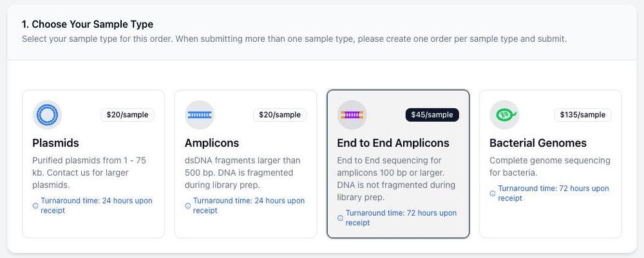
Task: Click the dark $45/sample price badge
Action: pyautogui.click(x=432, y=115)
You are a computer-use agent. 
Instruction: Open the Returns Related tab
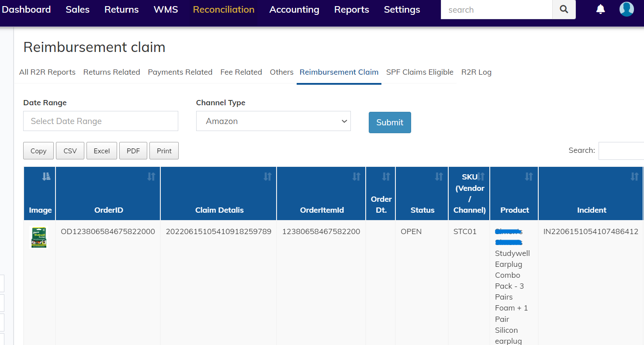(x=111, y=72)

□ □ □ □

▶ [ASSIGNED TASK]: Write the lines from the line containing "You are a computer-use agent." through the last line of the data out again exactly, and only those lines; pictures stay out.

▶ [SOLUTION BELOW]:
You are a computer-use agent. 
Instruction: Open the Returns Related tab
(x=111, y=72)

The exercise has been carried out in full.